What to produce:
Transcribe exactly, and without pictures, only the lines from the one bearing "Expand the Default project dropdown arrow" through the final line of the data below.

Dataset:
====

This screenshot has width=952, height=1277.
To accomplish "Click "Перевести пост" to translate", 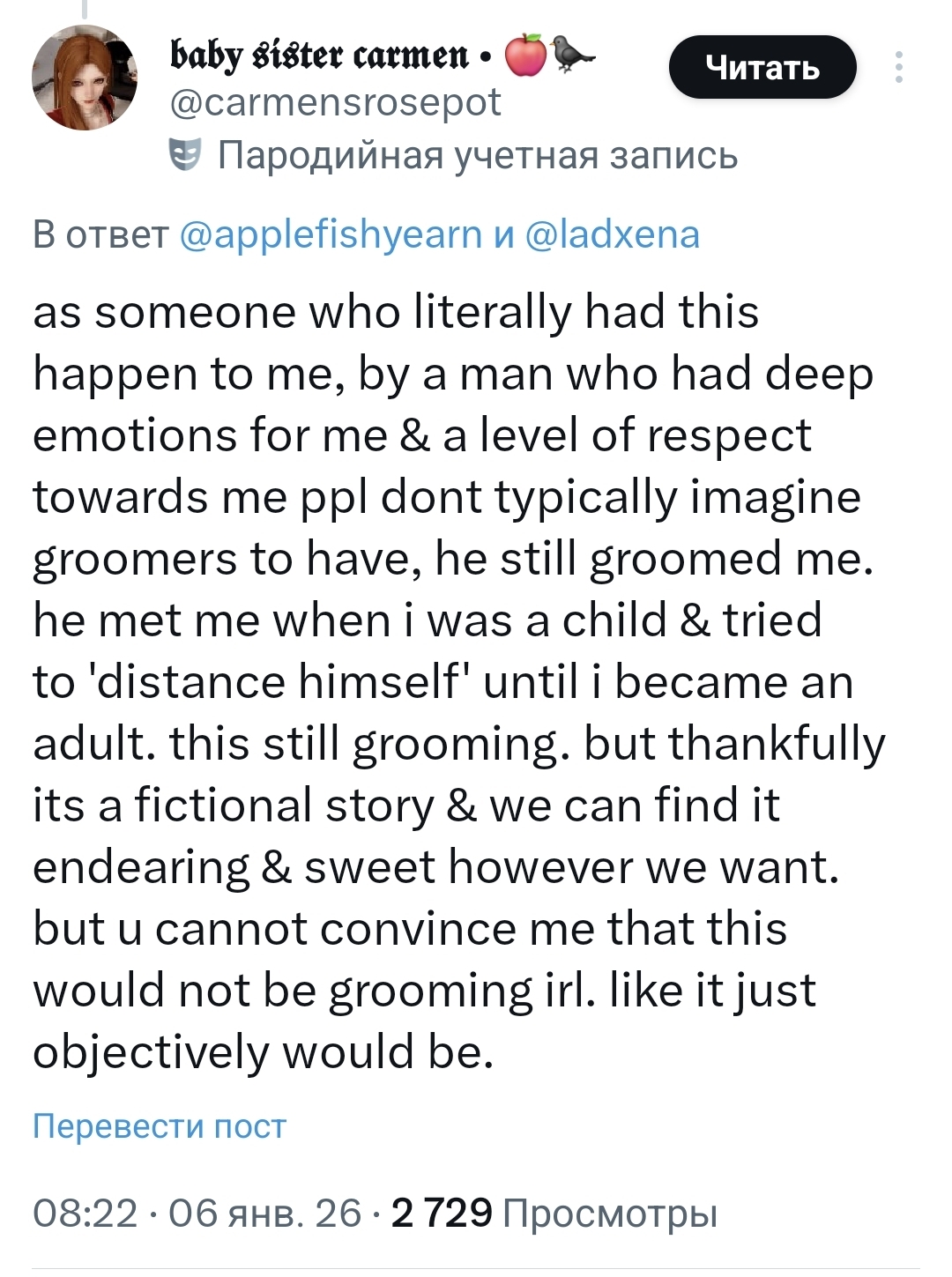I will click(x=160, y=1126).
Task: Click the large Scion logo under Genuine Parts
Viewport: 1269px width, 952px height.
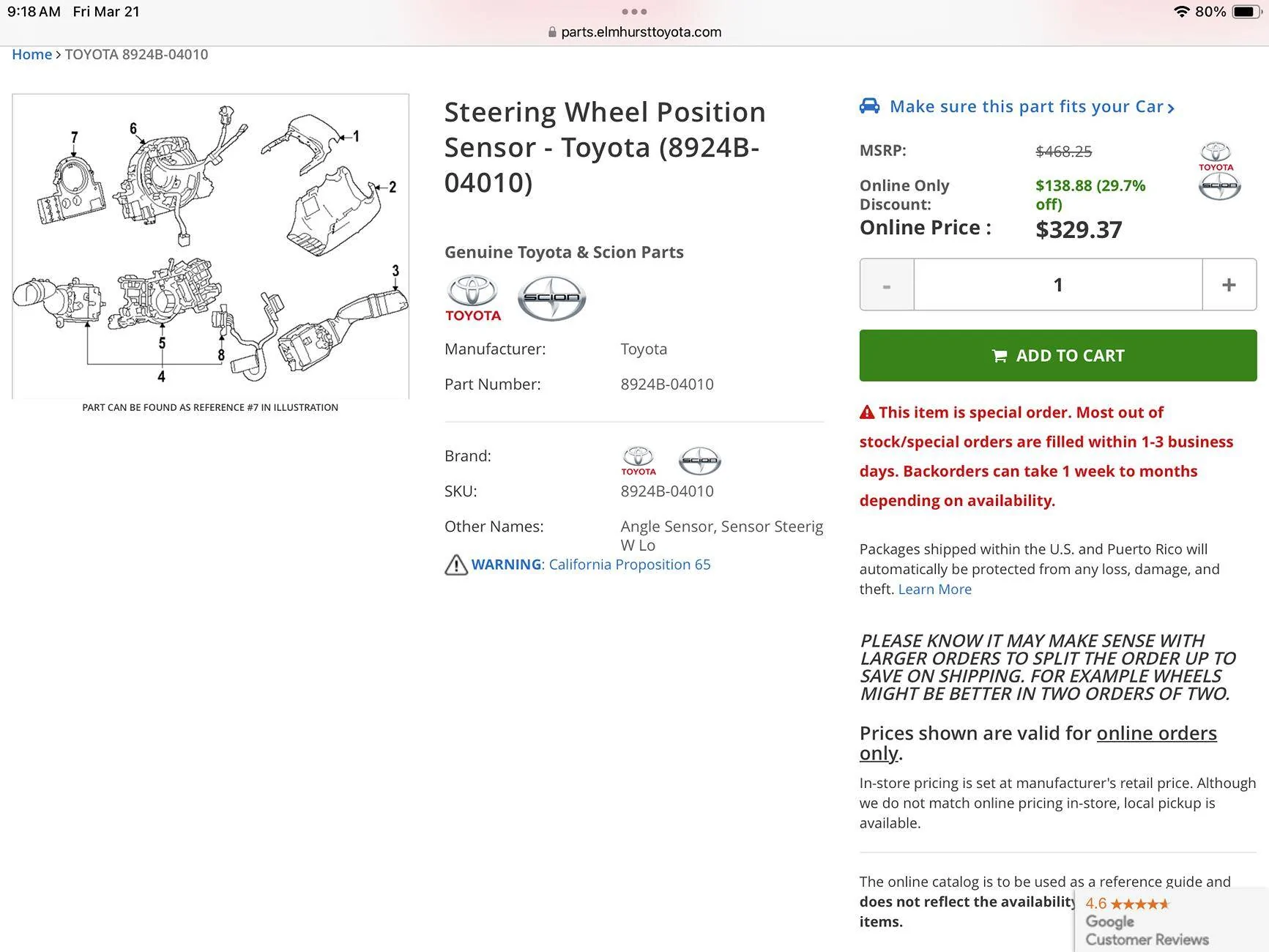Action: coord(551,298)
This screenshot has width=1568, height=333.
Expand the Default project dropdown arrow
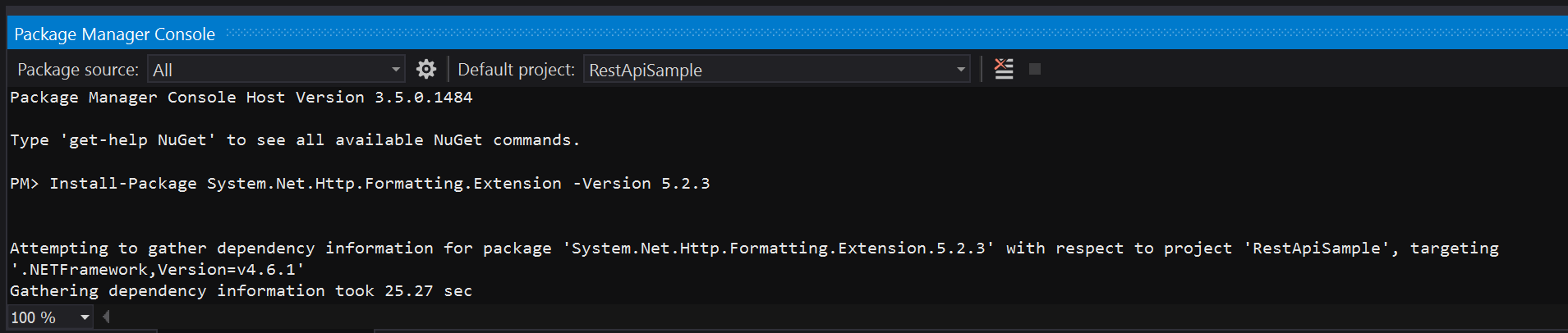[x=960, y=70]
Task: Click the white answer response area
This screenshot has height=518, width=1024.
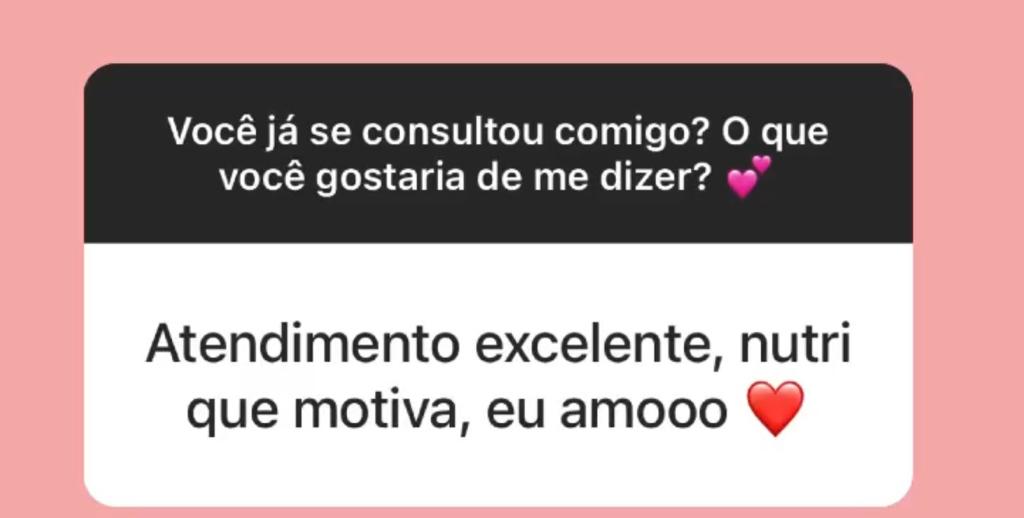Action: click(498, 374)
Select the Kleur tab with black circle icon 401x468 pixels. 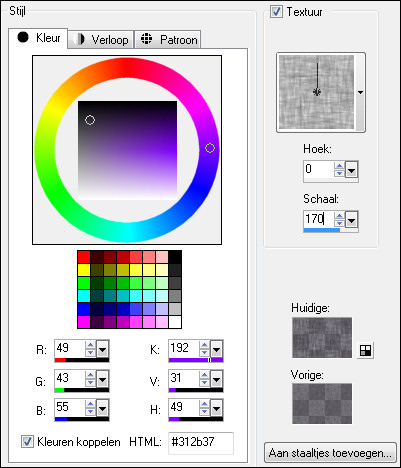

====

Task result:
Expand the Default project dropdown arrow
[x=960, y=70]
Task: Click the white answer response area
This screenshot has height=518, width=1024.
Action: click(498, 374)
Select the Kleur tab with black circle icon 401x468 pixels. 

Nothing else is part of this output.